To bring a larger number of farmers within the ambit of institutional crop loan credit, the Maharashtra government has roped in national and commercial banks to tie up with district cooperative banks, which have lower liquidity, ahead of the kharif season commencing July-August 2017.
At least 12 banks out of the total 36 Central District Cooperative Banks with poor liquidity have been shortlisted to tie up with national and commercial banks to give them a footboard in rural areas. The government believes this would give farmers easy access to crop loans.
Chief Minister Devendra Fadnavis convened a meeting of the bankers association to evolve a mechanism where national and commercial banks with higher capital, and district cooperative banks with poor finances can penetrate rural Maharashtra. The model has a twin objective of providing farmers greater access to financial institutions in remote villages.
The chief minister has formed a committee comprising bank officials of both national and district cooperative banks and representatives from NABARD and the state government to work out a formula within ten days.
The crop loan projection for year 2017-18 is Rs 58,862 crore which is higher than Rs 51,235 crore in 2016-17.
According to Fadnavis, “Of the total 1.36 crore farmers in Maharashtra, 31 lakh are debt ridden since 2012. Whereas, there are at least 1.10 crore farmers who avail loan and regularly make loan repayments.”
Indicating that a committee has already been constituted to work out a formula to bring these debt-ridden farmers within the institutional credit loan bracket, he said, “The concept of a total loan waiver was a myth and was never enforced by any government across the state or country.”
“Today, what we are discussing is a loan waiver for 31 lakh farmers which is worth Rs 30,500 crore. If we were to consider loan for all farmers across Maharashtra it would work out to Rs 1.34 lakh crore, which surpasses the state budget,” he said.
“During the UPA government, when the highest loan waiver of Rs 71,000 crore was given for the entire country, Maharashtra received only Rs 7,000 crore,” he said. The state government has already invested more than Rs 8000 crore towards drought relief and rehabilitation and the total investment in the agriculture sector is Rs 26,000 crore.
In 2016-17, a total loan of Rs 51,235 crore benefited 52 lakh farmers. The loans disbursed through national banks was Rs 26,470 crore, private banks Rs 4,126 crore, rural banks Rs 3,044 crore, district central cooperative banks Rs 17,548 crore and others Rs 44 crore. Compared to 2014, crop loans disbursed in 2016 show an enhanced allocation of Rs 7,942 crore, benefiting an additional 7.66 lakh farmers.
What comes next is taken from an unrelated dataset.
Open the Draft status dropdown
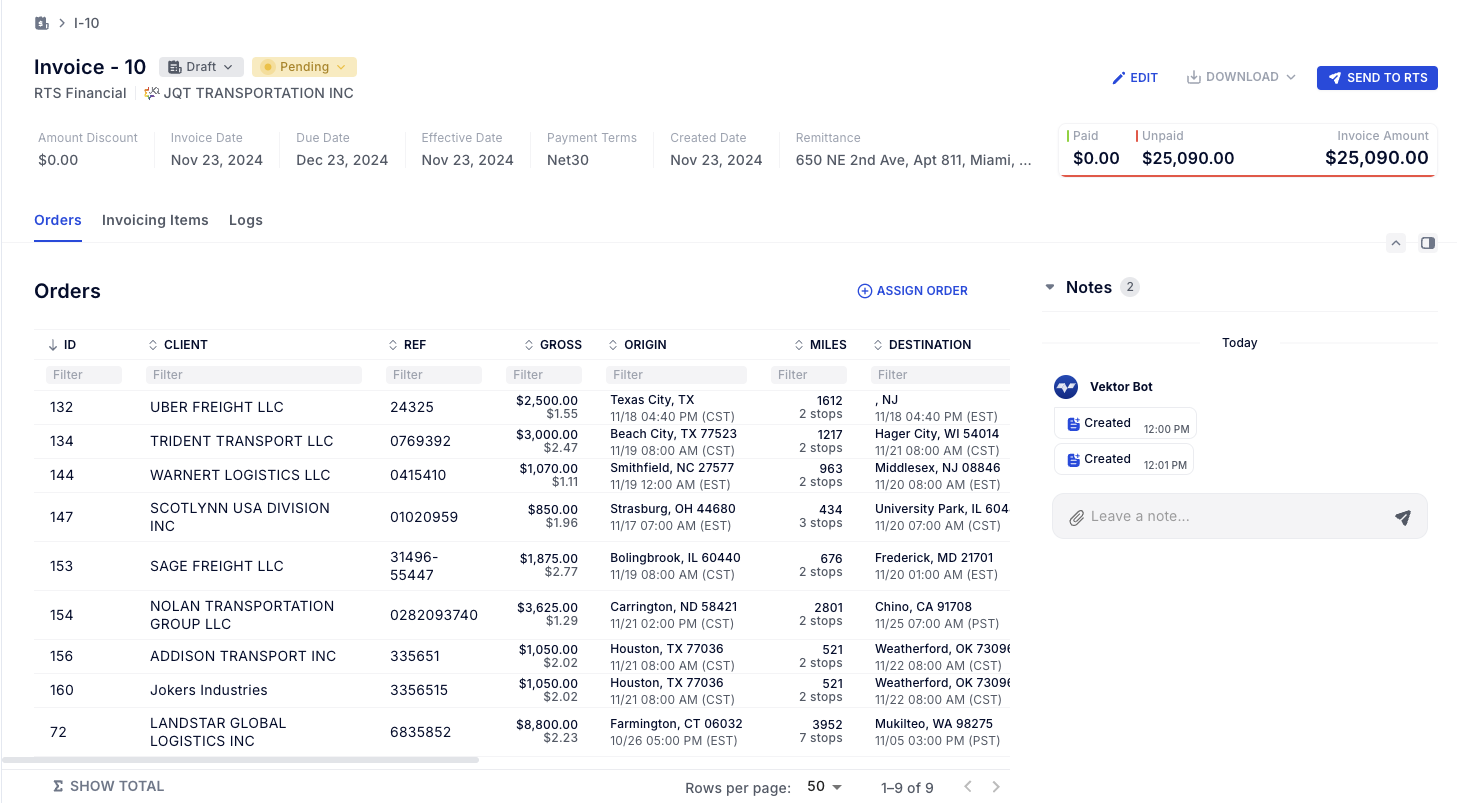 (x=201, y=67)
At the 135th state level bankers committee (SLBC) meeting, Fadnavis approved Rs 54,220 crore as credit plan for 2017-18, and a term loan of Rs 23,000 crore. The crop loan is Rs 3,500 crore more than last year. He directed financial institutions to focus on distressed districts to ensure optimum crop loan disbursement to farmers.
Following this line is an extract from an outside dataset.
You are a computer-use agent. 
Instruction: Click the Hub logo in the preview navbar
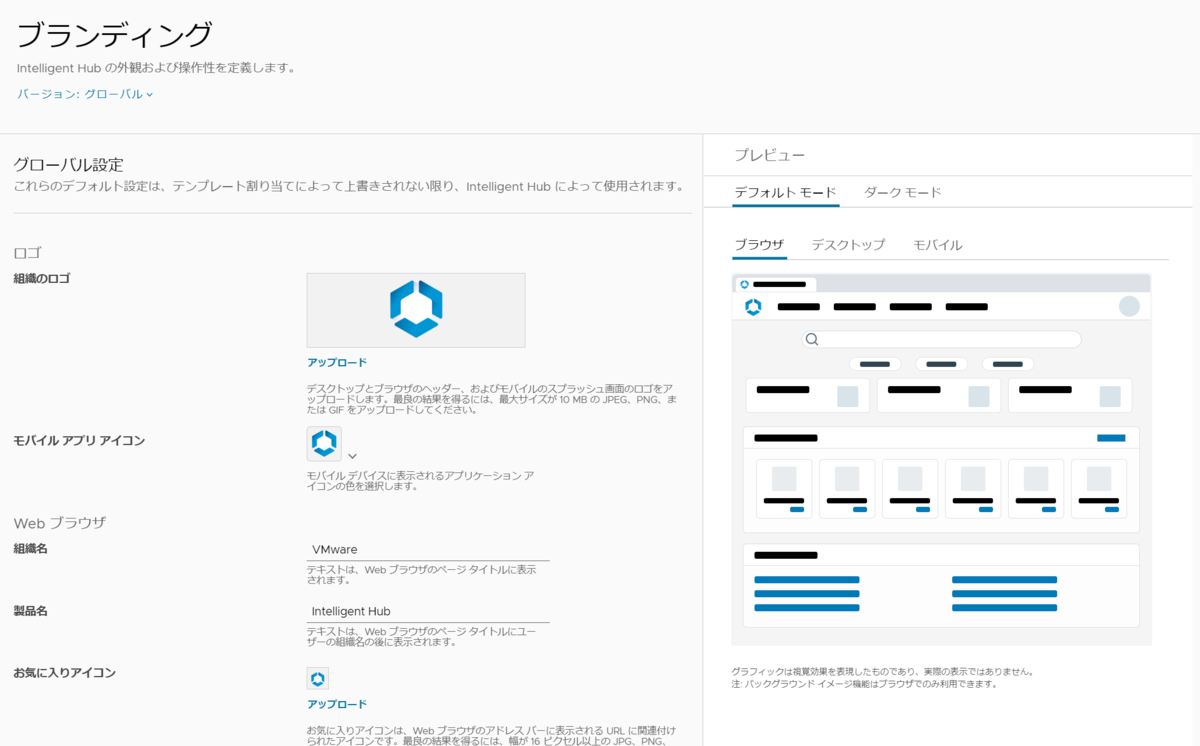755,307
National and commercial banks tying up with district cooperative banks can provide greater access to farmers.
National banks have more capital but poor network, infrastructure and manpower in rural areas. District cooperative banks have robust infrastructure and manpower with farmers depending on them for crop loans. But over the years, at least 12 district cooperative banks have been facing low liquidity.